==== PASSAGE SHOWN
To Solve Big Problems, We Need To Go Back To Preschool

We all need to go back to preschool. We're missing simple moral points a four-year-old would understand. Points like:
- Share
- Two wrongs don't make a right
- Do unto others (as you would have done unto you)
Children are taught these three lessons by adults who don't follow them. We should really practice what we preach. From inequality to incarceration to migration, these preschool lessons have vast implications for the world.
1. Share
Take vaccine equity. I've been arguing myself hoarse about why we should share vaccines, but then I realize that I've been telling my children the same thing. It's actually not that complex a lesson. Just take markers. Or, more to the point, don't take them all.
This morning my son was sitting around with a dozen markers and not sharing. He's just defending them from his sister and not even drawing. It was just hoarding and waste. So I tell him clearly, like it's some obvious fact, just share. Take the markers you need, and share with your sister. It'll be better for all.
In my head I'm like "uhhh, he'll grow up someday", but do adults actually behave like this? We won't even share vaccines during a pandemic. Our entire economy revolves around billionaires hoarding more wealth than billions of people. And I'm telling my children to share markers? We're dumber than toddlers, and we require needlessly complex arguments for simple things. Just share.
2. Two wrongs don't make a right
My son is three-years-old—the imperialism stage of child development—and he does not give a fuck. He picks up a marker and bonks his sister on the head. She's more woke but even she has limits. She pushes him back. Now I have to teach another lesson to her. Two wrongs don't make a right.
========
==== ENTRIES PROVIDED
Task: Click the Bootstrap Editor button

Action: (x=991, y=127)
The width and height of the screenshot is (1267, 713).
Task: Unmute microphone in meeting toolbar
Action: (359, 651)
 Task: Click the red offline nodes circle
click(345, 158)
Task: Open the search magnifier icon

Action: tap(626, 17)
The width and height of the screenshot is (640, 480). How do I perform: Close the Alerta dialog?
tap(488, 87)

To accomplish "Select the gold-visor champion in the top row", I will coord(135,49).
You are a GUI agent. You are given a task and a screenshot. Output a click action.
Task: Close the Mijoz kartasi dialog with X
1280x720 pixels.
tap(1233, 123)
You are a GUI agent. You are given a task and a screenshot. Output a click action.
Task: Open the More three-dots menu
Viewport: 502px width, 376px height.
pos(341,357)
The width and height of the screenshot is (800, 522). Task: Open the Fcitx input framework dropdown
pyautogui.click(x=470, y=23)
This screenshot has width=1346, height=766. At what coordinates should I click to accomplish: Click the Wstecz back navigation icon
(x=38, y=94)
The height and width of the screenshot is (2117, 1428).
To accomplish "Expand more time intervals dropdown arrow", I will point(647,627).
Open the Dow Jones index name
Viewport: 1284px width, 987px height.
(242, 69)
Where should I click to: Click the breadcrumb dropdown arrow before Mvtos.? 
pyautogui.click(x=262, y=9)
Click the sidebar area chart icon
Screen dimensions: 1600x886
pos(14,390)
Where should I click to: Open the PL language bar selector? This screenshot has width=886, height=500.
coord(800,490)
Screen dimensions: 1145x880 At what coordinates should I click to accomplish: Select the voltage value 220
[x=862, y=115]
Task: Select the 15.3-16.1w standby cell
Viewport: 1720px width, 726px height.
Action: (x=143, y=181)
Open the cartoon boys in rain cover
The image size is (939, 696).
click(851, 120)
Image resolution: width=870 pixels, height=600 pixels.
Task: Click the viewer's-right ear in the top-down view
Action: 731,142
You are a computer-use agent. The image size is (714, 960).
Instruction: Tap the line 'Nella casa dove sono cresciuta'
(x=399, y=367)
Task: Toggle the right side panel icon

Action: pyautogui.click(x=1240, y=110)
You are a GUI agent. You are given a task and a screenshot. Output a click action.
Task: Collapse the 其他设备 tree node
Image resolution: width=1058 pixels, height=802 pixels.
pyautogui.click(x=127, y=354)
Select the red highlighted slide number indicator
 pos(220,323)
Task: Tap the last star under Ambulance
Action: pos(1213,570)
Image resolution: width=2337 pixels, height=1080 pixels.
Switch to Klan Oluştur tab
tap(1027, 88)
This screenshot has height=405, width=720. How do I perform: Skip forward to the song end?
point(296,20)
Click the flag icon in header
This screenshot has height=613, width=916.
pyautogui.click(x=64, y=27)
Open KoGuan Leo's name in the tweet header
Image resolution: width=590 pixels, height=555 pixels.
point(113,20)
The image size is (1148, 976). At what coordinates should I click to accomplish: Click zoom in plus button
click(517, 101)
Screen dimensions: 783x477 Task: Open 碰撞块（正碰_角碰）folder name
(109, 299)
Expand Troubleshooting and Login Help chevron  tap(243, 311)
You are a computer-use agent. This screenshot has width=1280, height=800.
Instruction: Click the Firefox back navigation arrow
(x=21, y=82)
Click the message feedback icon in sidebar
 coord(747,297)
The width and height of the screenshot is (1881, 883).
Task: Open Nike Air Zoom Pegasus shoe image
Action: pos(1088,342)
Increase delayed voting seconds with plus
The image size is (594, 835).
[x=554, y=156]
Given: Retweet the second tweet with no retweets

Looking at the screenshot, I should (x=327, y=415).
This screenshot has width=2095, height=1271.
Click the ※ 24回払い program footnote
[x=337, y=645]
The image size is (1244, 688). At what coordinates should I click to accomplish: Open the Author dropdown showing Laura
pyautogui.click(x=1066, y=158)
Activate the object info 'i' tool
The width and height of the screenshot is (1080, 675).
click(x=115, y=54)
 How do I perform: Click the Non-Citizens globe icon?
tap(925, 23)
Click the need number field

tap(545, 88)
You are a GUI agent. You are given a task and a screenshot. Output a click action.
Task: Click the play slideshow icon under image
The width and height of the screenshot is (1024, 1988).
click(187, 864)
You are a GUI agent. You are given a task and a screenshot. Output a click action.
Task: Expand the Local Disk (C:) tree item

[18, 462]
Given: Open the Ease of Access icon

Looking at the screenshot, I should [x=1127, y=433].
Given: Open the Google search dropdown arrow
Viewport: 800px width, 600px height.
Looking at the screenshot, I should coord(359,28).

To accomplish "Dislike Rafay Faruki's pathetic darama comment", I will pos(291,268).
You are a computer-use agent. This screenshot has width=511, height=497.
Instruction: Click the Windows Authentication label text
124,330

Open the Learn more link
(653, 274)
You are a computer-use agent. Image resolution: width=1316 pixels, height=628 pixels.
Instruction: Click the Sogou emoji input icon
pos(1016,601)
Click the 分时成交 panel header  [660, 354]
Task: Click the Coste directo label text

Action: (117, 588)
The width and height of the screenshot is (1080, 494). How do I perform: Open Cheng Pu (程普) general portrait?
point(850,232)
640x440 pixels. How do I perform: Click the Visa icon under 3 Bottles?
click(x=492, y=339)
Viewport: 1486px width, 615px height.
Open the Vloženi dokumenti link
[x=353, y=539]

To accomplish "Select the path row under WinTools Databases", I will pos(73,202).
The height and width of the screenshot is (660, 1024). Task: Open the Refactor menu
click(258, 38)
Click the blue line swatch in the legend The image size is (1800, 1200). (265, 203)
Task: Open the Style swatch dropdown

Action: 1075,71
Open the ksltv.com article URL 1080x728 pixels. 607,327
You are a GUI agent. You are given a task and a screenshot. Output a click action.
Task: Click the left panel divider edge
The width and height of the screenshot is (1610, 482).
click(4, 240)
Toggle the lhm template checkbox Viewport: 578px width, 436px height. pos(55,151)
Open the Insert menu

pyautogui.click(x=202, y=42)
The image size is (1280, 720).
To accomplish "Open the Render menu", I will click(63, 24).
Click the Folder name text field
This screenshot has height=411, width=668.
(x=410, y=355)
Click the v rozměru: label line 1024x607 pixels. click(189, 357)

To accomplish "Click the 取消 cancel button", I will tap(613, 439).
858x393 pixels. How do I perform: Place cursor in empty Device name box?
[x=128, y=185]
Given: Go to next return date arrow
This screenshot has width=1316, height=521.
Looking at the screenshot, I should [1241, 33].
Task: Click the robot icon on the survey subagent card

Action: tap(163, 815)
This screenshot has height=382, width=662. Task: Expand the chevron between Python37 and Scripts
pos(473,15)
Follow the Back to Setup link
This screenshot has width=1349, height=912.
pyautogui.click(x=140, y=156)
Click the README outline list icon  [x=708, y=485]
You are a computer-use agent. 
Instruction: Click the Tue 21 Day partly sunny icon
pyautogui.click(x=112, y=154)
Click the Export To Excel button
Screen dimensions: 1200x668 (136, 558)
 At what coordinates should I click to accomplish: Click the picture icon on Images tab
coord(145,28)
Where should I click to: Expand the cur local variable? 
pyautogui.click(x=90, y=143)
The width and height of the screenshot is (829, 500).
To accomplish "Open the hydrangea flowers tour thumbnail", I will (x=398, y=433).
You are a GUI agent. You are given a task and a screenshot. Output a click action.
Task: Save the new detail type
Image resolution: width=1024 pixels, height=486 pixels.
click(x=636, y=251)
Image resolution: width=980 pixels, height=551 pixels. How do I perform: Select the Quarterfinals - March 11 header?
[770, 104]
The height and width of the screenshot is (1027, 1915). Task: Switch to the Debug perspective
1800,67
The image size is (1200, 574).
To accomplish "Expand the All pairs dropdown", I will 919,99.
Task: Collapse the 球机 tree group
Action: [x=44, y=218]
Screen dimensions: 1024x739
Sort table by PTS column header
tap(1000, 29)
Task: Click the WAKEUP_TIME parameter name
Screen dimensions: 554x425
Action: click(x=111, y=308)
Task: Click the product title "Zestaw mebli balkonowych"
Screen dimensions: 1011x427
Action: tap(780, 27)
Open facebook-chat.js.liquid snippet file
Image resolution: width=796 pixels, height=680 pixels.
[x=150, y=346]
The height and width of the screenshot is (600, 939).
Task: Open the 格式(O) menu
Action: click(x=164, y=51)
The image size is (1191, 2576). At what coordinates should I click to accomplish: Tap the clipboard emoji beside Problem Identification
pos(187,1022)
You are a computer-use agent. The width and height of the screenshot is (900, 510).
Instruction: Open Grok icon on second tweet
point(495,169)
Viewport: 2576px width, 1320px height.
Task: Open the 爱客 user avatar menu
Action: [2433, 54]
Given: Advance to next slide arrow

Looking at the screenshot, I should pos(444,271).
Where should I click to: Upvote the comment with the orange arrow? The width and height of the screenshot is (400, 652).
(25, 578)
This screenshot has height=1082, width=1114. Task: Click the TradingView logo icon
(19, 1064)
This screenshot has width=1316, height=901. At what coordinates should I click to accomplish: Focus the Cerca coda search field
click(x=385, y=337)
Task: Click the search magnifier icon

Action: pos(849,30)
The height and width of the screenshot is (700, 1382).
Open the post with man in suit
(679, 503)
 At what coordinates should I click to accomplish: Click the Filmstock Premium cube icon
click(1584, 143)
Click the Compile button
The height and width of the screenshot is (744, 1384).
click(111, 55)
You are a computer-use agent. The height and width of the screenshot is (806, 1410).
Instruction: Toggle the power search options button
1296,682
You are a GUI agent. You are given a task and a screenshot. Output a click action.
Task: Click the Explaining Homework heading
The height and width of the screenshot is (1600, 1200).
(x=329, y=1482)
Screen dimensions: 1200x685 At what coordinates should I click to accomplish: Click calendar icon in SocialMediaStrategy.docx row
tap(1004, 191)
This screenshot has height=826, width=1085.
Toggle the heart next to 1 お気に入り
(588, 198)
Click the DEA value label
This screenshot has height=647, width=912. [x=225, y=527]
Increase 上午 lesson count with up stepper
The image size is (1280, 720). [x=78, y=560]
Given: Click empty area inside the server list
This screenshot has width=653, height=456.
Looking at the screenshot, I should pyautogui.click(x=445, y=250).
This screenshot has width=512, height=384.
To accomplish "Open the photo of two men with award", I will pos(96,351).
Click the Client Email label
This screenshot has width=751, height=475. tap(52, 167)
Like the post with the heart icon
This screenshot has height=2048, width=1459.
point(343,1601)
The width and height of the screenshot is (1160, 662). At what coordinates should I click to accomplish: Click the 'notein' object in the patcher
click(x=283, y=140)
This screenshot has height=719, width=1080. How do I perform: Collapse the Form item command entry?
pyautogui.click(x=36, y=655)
========
Repeat word for word the stretch of the essay on preschool lessons from "We all need" through "take them all.". The listing comes from a separate source, not from the essay on preschool lessons.

→ EXERCISE RESPONSE:
We all need to go back to preschool. We're missing simple moral points a four-year-old would understand. Points like:
- Share
- Two wrongs don't make a right
- Do unto others (as you would have done unto you)
Children are taught these three lessons by adults who don't follow them. We should really practice what we preach. From inequality to incarceration to migration, these preschool lessons have vast implications for the world.
1. Share
Take vaccine equity. I've been arguing myself hoarse about why we should share vaccines, but then I realize that I've been telling my children the same thing. It's actually not that complex a lesson. Just take markers. Or, more to the point, don't take them all.